── Input material ──

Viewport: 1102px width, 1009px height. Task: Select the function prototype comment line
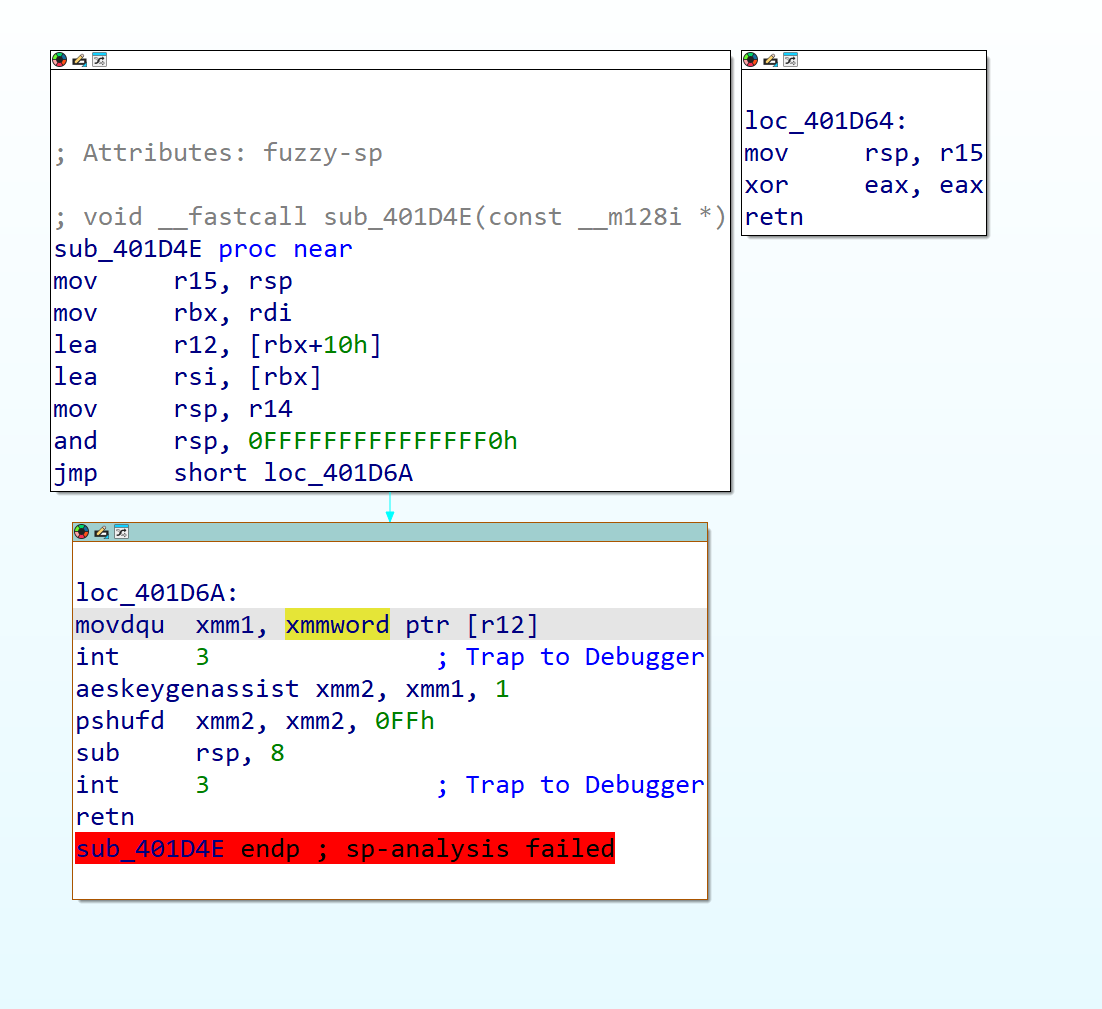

───
── Input material ──

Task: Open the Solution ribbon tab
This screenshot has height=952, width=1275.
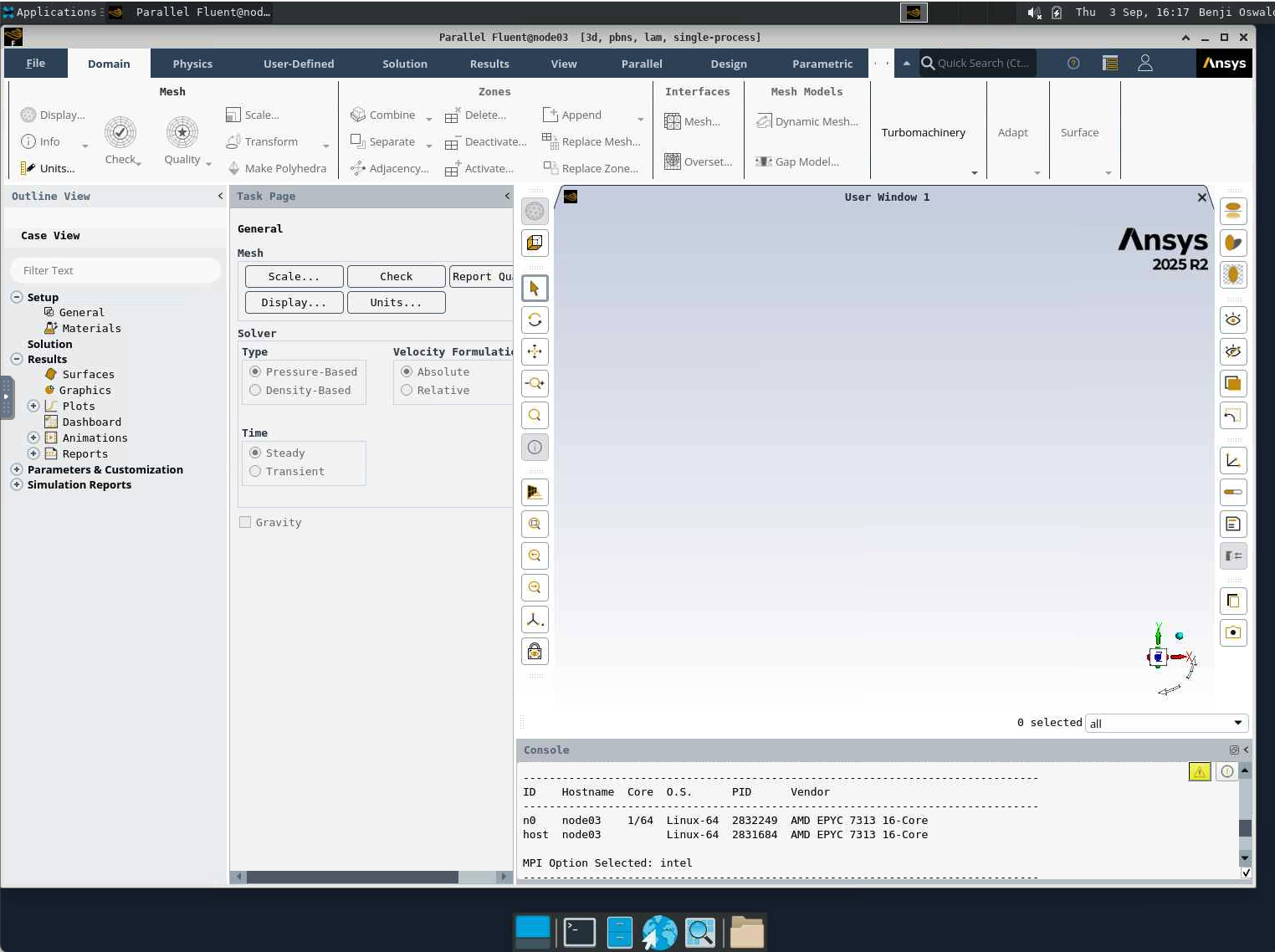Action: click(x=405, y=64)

───
── Input material ──

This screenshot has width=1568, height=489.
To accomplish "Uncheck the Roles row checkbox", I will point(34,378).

───

■ **Your objective**
Please say how many lines of the listing hold the string "Task", answering with the number alone.

■ **Solution**
2